Jardineiros fiéis
O Brasil sempre anistiou militares golpistas. E sempre puniu civis
Toda anistia é política. Porque depende de ato político do Congresso Nacional. Portanto, anistia pode não estar ligada aos fatos. Mas estar relacionada a conveniências políticas. Ao anistiar, a autoridade política está valorizando interesses políticos. Desvalorizando a lei. E fragilizando a justiça.
Ao valorizar interesses políticos e desvalorizar a lei (e a justiça), o Congresso age sobre o presente. E atua sobre o futuro. Age sobre o presente esmaecendo a força do sistema legal. E atua sobre o futuro estimulando a impunidade. Incentivando a repetição da ilegalidade. Desprezando a igualdade. Que nivela todos os cidadãos. Diz que uns cidadãos devem cumprir a lei. E outros, não.

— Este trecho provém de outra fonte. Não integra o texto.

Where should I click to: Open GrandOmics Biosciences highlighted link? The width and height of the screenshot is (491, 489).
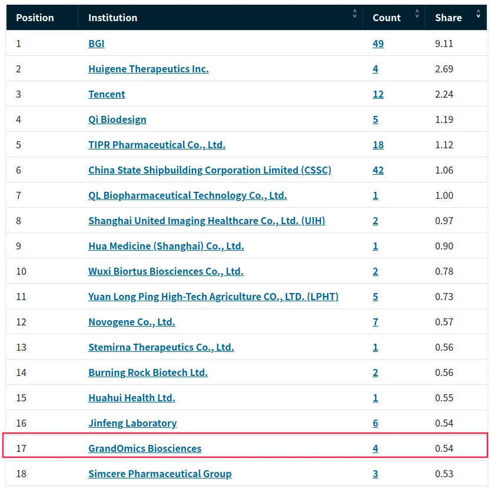pyautogui.click(x=145, y=448)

O Brasil sempre anistiou militares golpistas. E sempre puniu civis. Por exemplo: Getúlio Vargas não anistiou Olga Benário, mulher de Luís Carlos Prestes. Que foi deportada. E morreu na prisão. Não anistiou Arthur Ewert. Deportado. Morto na prisão.
Por sua vez, os militares, sempre anistiados, voltaram a novo golpe. Em 1889, o general Hermes da Fonseca participou do golpe que proclamou a República. E esteve presente no golpe dos 18 do Forte de Copacabana, em 1922. Que se insurgia contra a eleição de Artur Bernardes. O então tenente Arthur da Costa e Silva participou do golpe de 22. E voltou a integrar o golpe de 1964.
O brigadeiro Eduardo Gomes participou do golpe de 1954 que resultou na morte de Getúlio Vargas. E voltou a integrar-se ao golpe de 1964. Oficiais da Aeronáutica se revoltaram contra a posse de JK, em 1956. Refugiados em Jacareacanga, foram anistiados. Voltaram a se revoltar em 1959, fugiram para Aragarças. Novamente anistiados. Desta vez, por meio de simples ofício. Do mesmo presidente JK.
A tentativa frustrada dos golpistas de 8 de janeiro de 2023 é exceção. A uma série de oito golpes exitosos. Foram eles: 1889 (proclamação da República); 1891 (renúncia de Deodoro da Fonseca e ascensão de Floriano Peixoto); 1930 (revolta dos tenentes); 1937 (Estado Novo de Vargas); 1945 (deposição de Vargas e redemocratização); 1955 (contragolpe do general Lott dando posse a Juscelino Kubitschek); 1964 (deposição de Jango Goulart); 1968 (edição do Ato Institucional número 5 fechando o Congresso).
O golpe frustrado de 8 de janeiro acentua dois fatos inéditos: o apoio explícito do presidente dos Estados Unidos ao golpe no Brasil. E a realização de processo criminal e julgamento dos golpistas. Incluindo três generais e um almirante.
A intromissão do presidente norte-americano em assunto da política interna do Brasil é estranha. E se insere no que chamo era do autoritarismo. Que caracteriza época que vivemos. Em que ditadores ditam rumos da política global: Xi Jiping, Vladimir Putin e Kim Jong-un. A que se junta um líder nacional-populista, o presidente Trump.
O julgamento e condenação de oficiais militares é uma valiosa certidão política. De funcionalidade judicial. Passada no cartório de virtuosa institucionalidade democrática. Pleno e lúcido exercício de defesa do regime. Como alguém já disse, a democracia é uma flor. Tenra. Precisa de água. E zelo. O Brasil tem jardineiros fiéis. Cuidando desse jardim.